Setting potty training expectations
Try to avoid expecting the same results and timeline that other children (your own or your friends’) have followed. The age at which your toddler will be ready can differ significantly. Some children start at age 2 (or even under), while others are not ready until 3 or even 4 years of age.
Here are eight signs that your child may be ready to take the next step towards swapping nappies for knickers or pants.
- Your toddler notices when they are wet
If you spot that your toddler pulls at their nappy when they have done a wee, it might be time to invest in a potty. Taking your child to the shop to help them choose one can help the process.
NB: some toddlers will never bother if they are wet and/or dirty. This is not the only sign of them being ready for potty training, so please don’t dismiss it if this doesn’t happen.
- Your toddler shows interest
Perhaps your child has started following you into the bathroom and began asking questions about what you’re getting up to. Many parents spot that their children are interested in using the toilet because of the increase in questions being asked.
Some toddlers will strip off and run to the toilet before they even know how to use it. This is a definite hint that now is the time to try potty training.
- Your toddler is dry for longer periods
When your toddler gets to the point where they’re able to stay dry for a few hours at a time, they may be ready to potty train. Likewise, being dry overnight, even if it isn’t every single night, could be a sign.
- Your toddler understands the word “potty”
No matter which terminology you use (potty, toilet or bathroom, for example), when your toddler comprehends its meaning, this can indicate that they’re ready to make the move away from nappies.
- Your toddler can communicate when they need to go to the toilet
Not all children will have developed sufficient speech and language skills to express their need to use the toilet verbally. However, there are certainly other methods of communication that may show they need to wee or poo. It might be wise to teach your toddler the BSL sign for “toilet”, in case they can’t (or choose not to) communicate their needs verbally.
- Your toddler can undress
Even if they are unable to dress themselves, if they can pull down their nappy or training pants, this is a clear sign that they may be ready to attempt potty training.

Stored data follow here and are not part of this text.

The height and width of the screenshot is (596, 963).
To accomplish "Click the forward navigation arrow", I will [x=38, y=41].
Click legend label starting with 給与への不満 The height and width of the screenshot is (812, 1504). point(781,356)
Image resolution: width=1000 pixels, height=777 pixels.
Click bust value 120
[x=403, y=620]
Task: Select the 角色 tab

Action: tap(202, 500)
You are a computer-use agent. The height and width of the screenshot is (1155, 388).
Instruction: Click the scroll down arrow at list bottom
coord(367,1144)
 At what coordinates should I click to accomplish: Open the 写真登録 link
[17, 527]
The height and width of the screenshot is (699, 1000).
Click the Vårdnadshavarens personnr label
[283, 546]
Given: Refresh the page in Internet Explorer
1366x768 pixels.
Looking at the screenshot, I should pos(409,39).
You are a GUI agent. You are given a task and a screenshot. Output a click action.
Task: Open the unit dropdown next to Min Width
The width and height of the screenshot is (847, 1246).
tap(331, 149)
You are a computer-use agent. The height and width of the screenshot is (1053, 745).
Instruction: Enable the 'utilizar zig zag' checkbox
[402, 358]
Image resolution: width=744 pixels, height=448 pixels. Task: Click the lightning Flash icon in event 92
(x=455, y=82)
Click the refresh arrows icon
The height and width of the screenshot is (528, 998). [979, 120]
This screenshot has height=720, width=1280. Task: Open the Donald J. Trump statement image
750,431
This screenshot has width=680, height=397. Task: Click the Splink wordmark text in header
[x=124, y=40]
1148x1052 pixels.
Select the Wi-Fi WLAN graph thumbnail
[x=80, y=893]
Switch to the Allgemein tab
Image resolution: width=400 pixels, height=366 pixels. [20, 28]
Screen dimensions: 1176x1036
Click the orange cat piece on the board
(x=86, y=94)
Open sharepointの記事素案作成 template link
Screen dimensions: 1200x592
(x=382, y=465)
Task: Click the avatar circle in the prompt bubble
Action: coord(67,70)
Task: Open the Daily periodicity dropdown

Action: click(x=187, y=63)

- Your toddler wants to use the toilet
It is essential to remember that everyone will potty train at their own pace. Not all children will be eager to take this big step, so it’s important to be give it a go, but not be too pushy about it. When your child starts expressing a desire to use the toilet, you will know they’re ready to begin potty training.
- Your toddler can follow basic instructions
Being able to follow instructions is another toilet readiness skill. There is a difference between understanding and being able to follow them. If your toddler accompanies you in the bathroom often before they start training, you can use this as a time to discuss using the toilet and basic hygiene, e.g. handwashing.
Once your child can follow basic instructions, such as how to wash their hands, they may be ready to start potty training.
Make it fun
Making the process of potty training fun instead of placing your child under pressure will help your child to feel more grown up, increasing their chance of succeeding. You may wish to try a reward chart, adding another aspect of encouragement to the process.
Whatever your child’s age, maintaining positivity and patience is essential. Positive parenting can work for all age groups, showing you care at the same time as knowing you want the best for them.
Remember that each child is different, even two children from the same family. The average age for successful potty training is between two and three. However, if a child is not ready to make the transition, do not push the issue. Forcing a child into potty training before they are ready can backfire and it may take even longer than it would otherwise have. Most children will be potty trained well before starting school in reception class, so take your time and be patient.
If you have concerns about a potential medical issue or anger surrounding potty training, consider speaking to your GP or health visitor. They will be able to assess the situation and put a plan into place. Some children will have continence issues for several years or even for life, but ensuring they have the right assistance will help.